Тень Ирода [Идеалисты и реалисты] - Даниил Мордовцев
Шрифт:
Интервал:
Закладка:
— Когда пошли у меня дети, — повторяет несчастный в третий-четвертый раз, — умерла жена, а у царицы родился сын, меня решили замучить до смерти, запоить насмерть...
И опять девочка плачет... Он пьян, опоен до безобразия... Нет, не то он хочет сказать, а вот что:
— Я спокойно сидел дома... Отец принудил меня отказаться от престола, велел идти в монастырь... А вот теперь приехал курьер с приказом: или к отцу ехать, или немедленно постричься в монахи... Я боюсь ехать к нему, ехать на муки, на верную смерть, он опоит меня... Я не хочу в монастырь, не хочу губить душу и тело... Мне дали знать, чтобы я берегся отцовского гнева, что приверженцы царицы и Меншиков хотят отравить меня, они боятся, что отец становится слаб здоровьем.
Нет, он не слаб, он может еще замучить сына, тысячи сыновей... К нему страшно ехать...
— Я не поехал к отцу... Друзья присоветовали мне ехать к цезарю, цезарь мне свояк, он велик, он великодушный государь, отец уважает его... Цезарь окажет мне покровительство... Я не мог уйти ни к французам, ни к шведам — они враги отца, а отца я не хочу гневить...
Перед смертью все припоминается... Вспоминается и умирающая, хотя постылая, но жалкая жена, кронпринцесса, умирающая, она была так несчастна...
— Говорят, будто я дурно обходился с женой, с сестрою супруги цезаря... Нет, нет!

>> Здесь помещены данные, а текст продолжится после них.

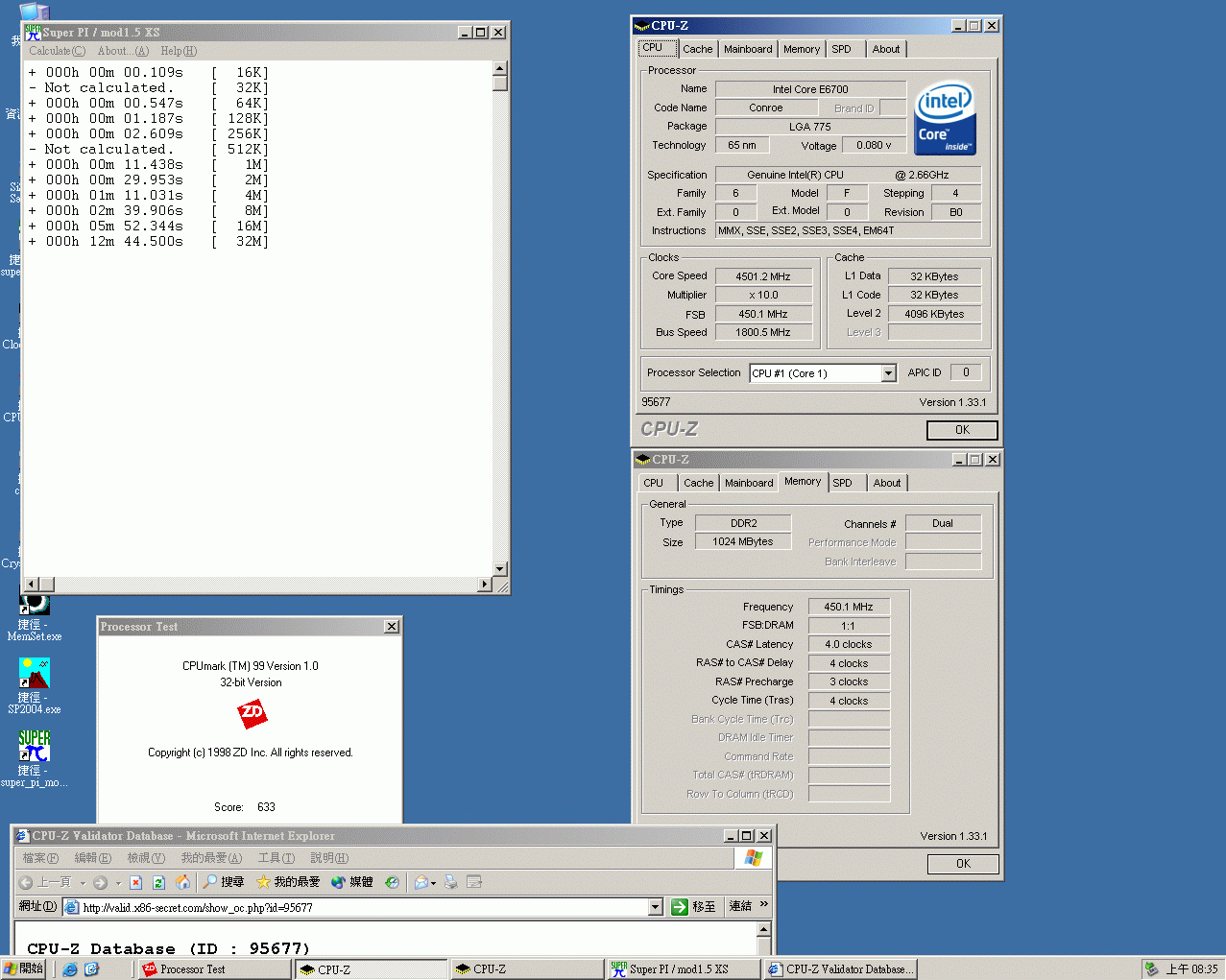Click the Internet Explorer quick launch icon

coord(70,969)
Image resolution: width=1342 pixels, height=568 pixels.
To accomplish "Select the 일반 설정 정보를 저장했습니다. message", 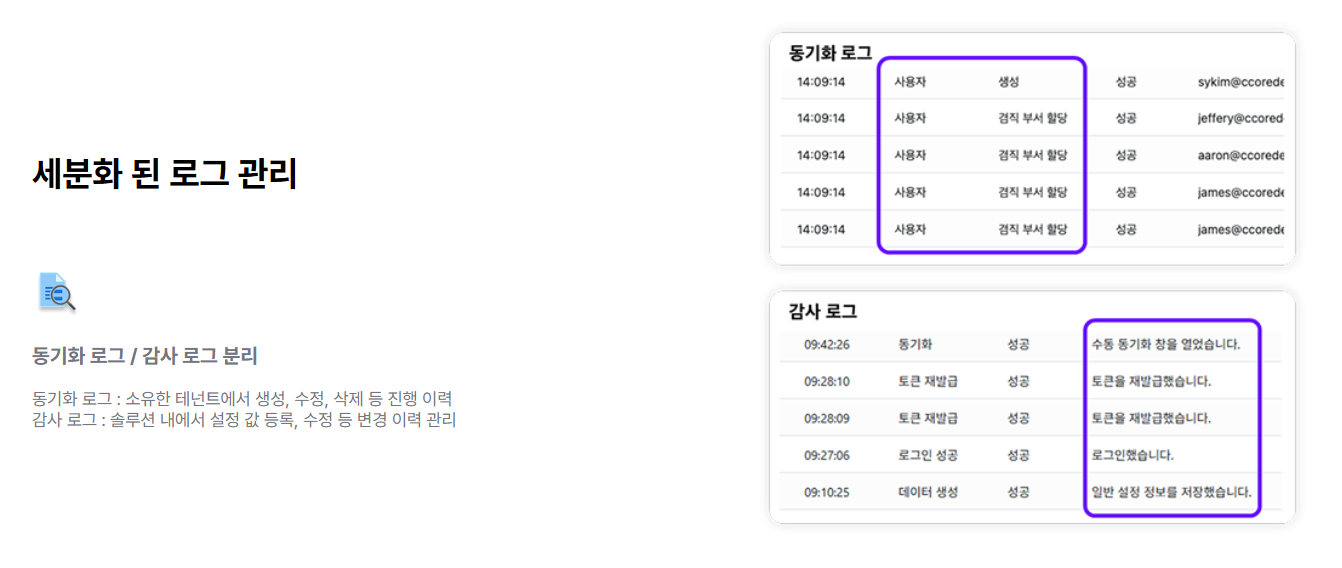I will [1172, 492].
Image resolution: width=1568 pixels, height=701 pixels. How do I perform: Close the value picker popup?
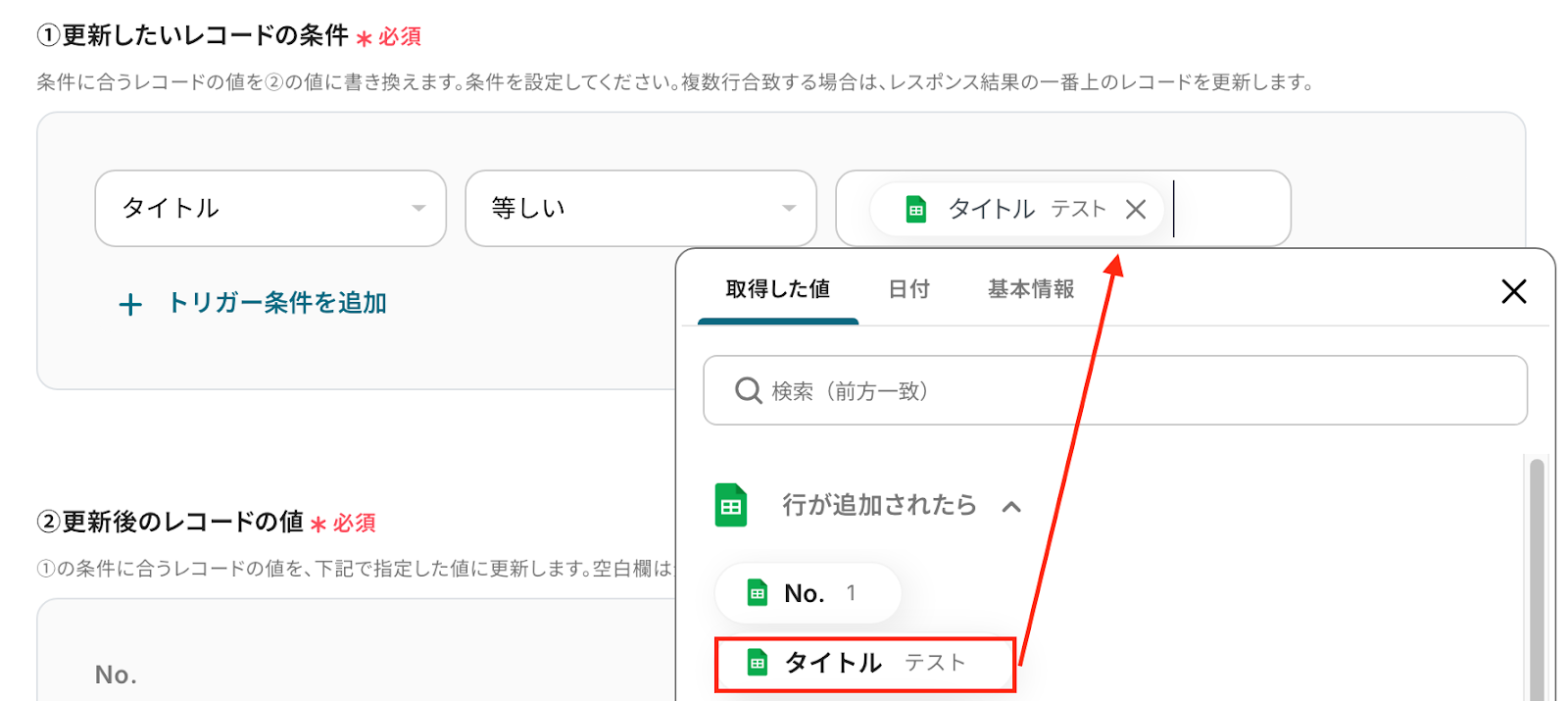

Богу известно, не я с нею дурно обходился, а отец да мачеха, они обращались с ней как с простою девкой... А она к этому не привыкла по своей едукации и сильно печалилась. И ее, и меня заставляли терпеть недостаток, и особенно стали дурно обращаться, когда у нее пошли дети.
При воспоминании об отце, его снова бьет лихорадка... Ему кажется, что страшная рука с топором уже тянется к нему...
— Я хочу к цезарю, — кричит он. — Цезарь не выдаст меня, не оставит моих детей, не отдаст меня отцу... Отец окружен злыми людьми...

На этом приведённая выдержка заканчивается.